LYRISME MUSICAL
Réalité du fait lyrique
Tout ce qui précède, c'est-à-dire les arguments des objectivistes antilyriques, doit être pris en très sérieuse considération. Cela prouve d'abord qu'il n'est pas vrai que toute musique soit lyrique ; ensuite, c'est un avertissement pour éviter de tomber dans les excès du sentimentalisme béotien, et pour porter attention aux qualités propres de l'être musical en lui-même.
Mais cela concédé, il n'en reste pas moins qu'il y a de la musique lyrique. La partie chantée de la Neuvième Symphonie de Beethoven est évidemment lyrique. Dans les Nozze di Figaro de Mozart, l'air de Suzanne au quatrième acte : Deh vieni, non tardar, o gioia bella ! a d'incontestables caractères lyriques, bien que Suzanne elle-même ne soit pas un personnage lyrique.

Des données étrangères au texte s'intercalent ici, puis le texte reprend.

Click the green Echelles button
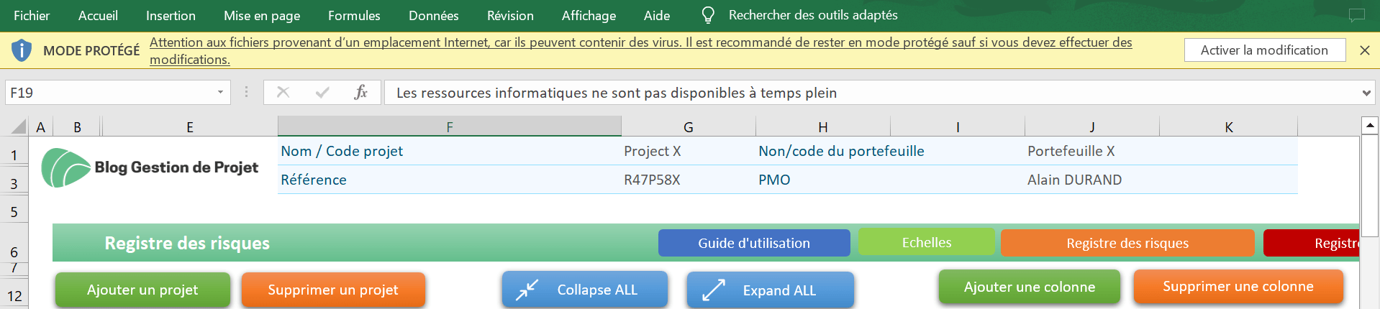 (927, 242)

Encore tout cela est-il d'appréciation. Mais bien des compositeurs ont affirmé expressément le caractère lyrique de leur œuvre par le titre qu'ils lui ont donné (ou que l'éditeur lui a donné, car il n'est pas toujours facile de distinguer). Un recueil du musicien norvégien Edvard Grieg sous le titre de Lyriske Stykker (Pièces lyriques) est universellement connu, et on a du musicien autrichien Alban Berg, l'auteur de Wozzeck, une Lyrische Suite für Streichquartett (Suite lyrique pour quatuor à cordes) qui, malgré la place donnée aux structures dodécaphoniques, se réclame, par son titre même aussi bien que par certains détails, de l'expressionnisme romantique.

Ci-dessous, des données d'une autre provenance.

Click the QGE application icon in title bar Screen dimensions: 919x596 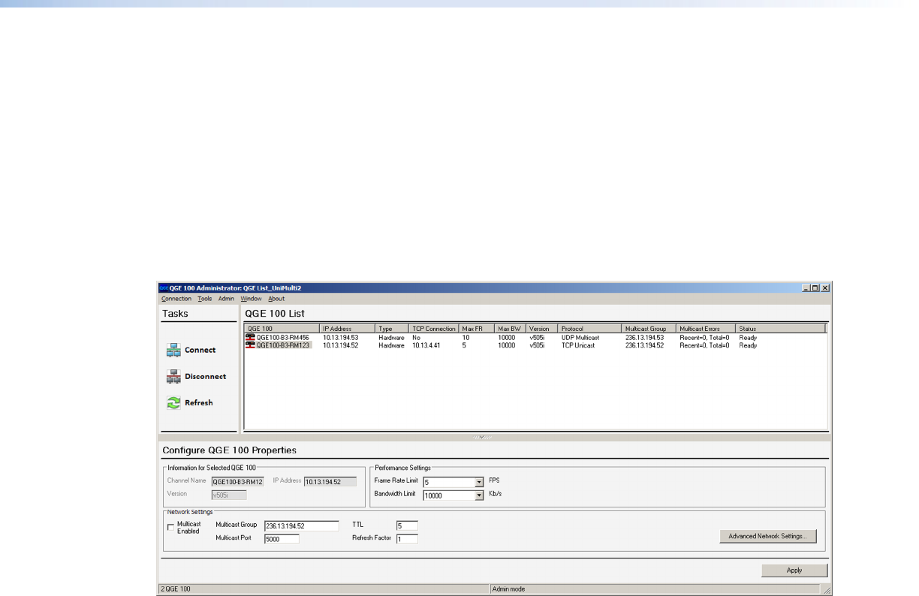coord(163,287)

On pourrait donner bien d'autres exemples. Ceux-ci sont déjà instructifs. En quoi les morceaux de Grieg ainsi réunis sont-ils lyriques ? Beaucoup d'entre eux – Soir en haute montagne, Silence en forêt, Petit Oiseau, Marche des nains – ont un caractère fortement descriptif, et par exemple n'étonneraient pas dans l'atmosphère des Tableaux d'une exposition de Moussorgski. En les qualifiant de lyriques, on veut dire – et cela s'appliquerait mieux encore à d'autres morceaux, tels que les deux Halling (danses norvégiennes) du recueil, ou le Chant des marins, ou les Souvenirs divers – que l'auteur a surtout cherché à reconstituer une certaine atmosphère sentimentale, particulièrement liée à ce qui procède, chez lui, de l'amour de sa patrie : paysages, traditions, milieux. Toutefois, une nuance très importante est ici à observer, c'est qu'assurément cet amour profond pour son pays (dont il est resté pour ainsi dire l'interprète attitré) n'a pas dispensé le musicien d'inventer certains rythmes, certains contours mélodiques, certains dispositifs harmoniques à ce point caractéristiques qu'ils permettent souvent à l'auditeur de reconnaître aussitôt l'auteur. Les dons de l'imagination sont aussi indispensables et aussi caractéristiques que ceux du sentiment. Jamais le sentiment, si intense, si passionné qu'il soit, n'a assuré à un musicien, pas plus qu'à un poète, à un peintre ou à un sculpteur, ce que l'imagination seule peut apporter, dans ses dons terriblement gratuits – terriblement, car personne ne sait d'où cela vient, ni comment cela se fait. Ce serait trop commode, si la sincérité de la passion suffisait à inspirer les plus beaux mots d'amour ou les cris de douleur les plus sublimes. Il faut, si l'on peut s'exprimer ainsi, que les dieux mêmes collaborent. On en a une preuve dans la Neuvième Symphonie. Que Beethoven ait mis toute sa souffrance dans cet héroïque renversement de la douleur à la joie et dans ce triomphe terminal de la joie, n'en doutons pas. Cependant une documentation biographique et musicologique précise apprend combien d'efforts et de recherches laborieuses il a fallu à Beethoven pour trouver le motif qui commence à évoquer la joie de tous les êtres ; finalement, pour ce thème, il a repris avec de profondes[...]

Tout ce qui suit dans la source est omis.